*** Trecho do texto

Mostrando postagens com marcador skate. Mostrar todas as postagens
Mostrando postagens com marcador skate. Mostrar todas as postagens

FREAKY STYLEY- THE RED HOT CHILI PEPPERS ( A DÉCADA DE 80 COMEÇAVA A DEFINHAR EM 1985 )

   Eu ouvi muito este disco ( e o seguinte dos caras, o que tem Fight Like a Brave ). Devo ter escutado umas mil vezes em três anos. Mas vamos a uma historieta....
   A década de 80 começou a mil. Em 1980 o que rolava era new wave e ska e deixa eu dizer o que era isso. Ska voce sabe, é aquela delicia, musica pra pular a vida inteira; e new wave nada mais era que um pop adrenalinizado, isso porque após uma bela safra entre 70/74, desde 1975 que a música pop tava uma mixórdia sem tesão e bem deprê. Tinha o funk e o disco, mas tou falando de música de branquelos. Então a new wave recuperava o pop do fim dos anos 60 e dava um mix com a urgência do punk e mais uma dose de cinismo wit. Tudo embalado com luxo e bom humor. Ok? Mas tudo isso durou muito pouco tempo e já em 1983 a coisa tava muito estranha. Um monte de bandas se achava a última bolacha do pacote, ou pior, posavam de salvadores do planeta. Até que...

******
*** Dados fornecidos

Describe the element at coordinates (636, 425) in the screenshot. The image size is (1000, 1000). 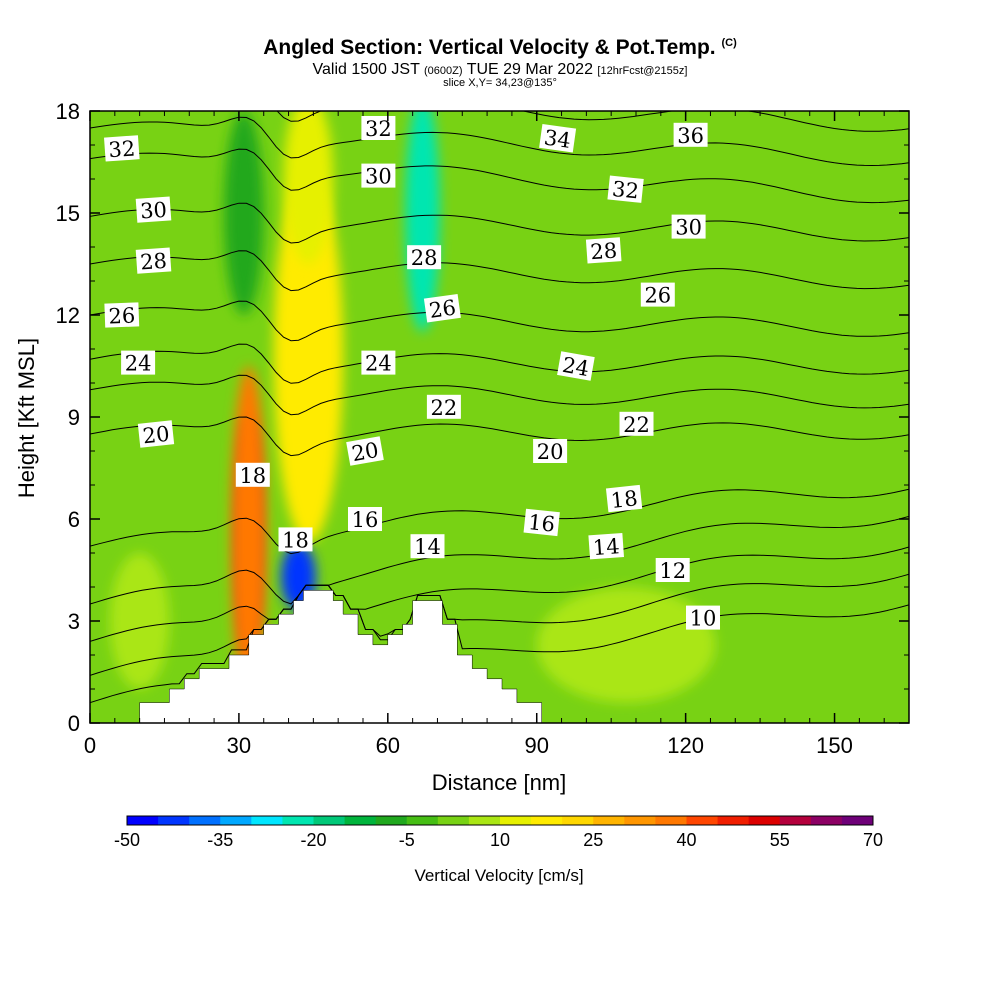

******

#### Atividades
A: Liste todos os gêneros musicais citados no texto sobre o disco Freaky Styley.
B: Transcreva o trecho do texto sobre o disco Freaky Styley começando em "A década de 80 começou" e terminando em "planeta. Até que...".

#### Soluções dos problemas
A: new wave, ska, pop, funk, disco, punk

B:
A década de 80 começou a mil. Em 1980 o que rolava era new wave e ska e deixa eu dizer o que era isso. Ska voce sabe, é aquela delicia, musica pra pular a vida inteira; e new wave nada mais era que um pop adrenalinizado, isso porque após uma bela safra entre 70/74, desde 1975 que a música pop tava uma mixórdia sem tesão e bem deprê. Tinha o funk e o disco, mas tou falando de música de branquelos. Então a new wave recuperava o pop do fim dos anos 60 e dava um mix com a urgência do punk e mais uma dose de cinismo wit. Tudo embalado com luxo e bom humor. Ok? Mas tudo isso durou muito pouco tempo e já em 1983 a coisa tava muito estranha. Um monte de bandas se achava a última bolacha do pacote, ou pior, posavam de salvadores do planeta. Até que...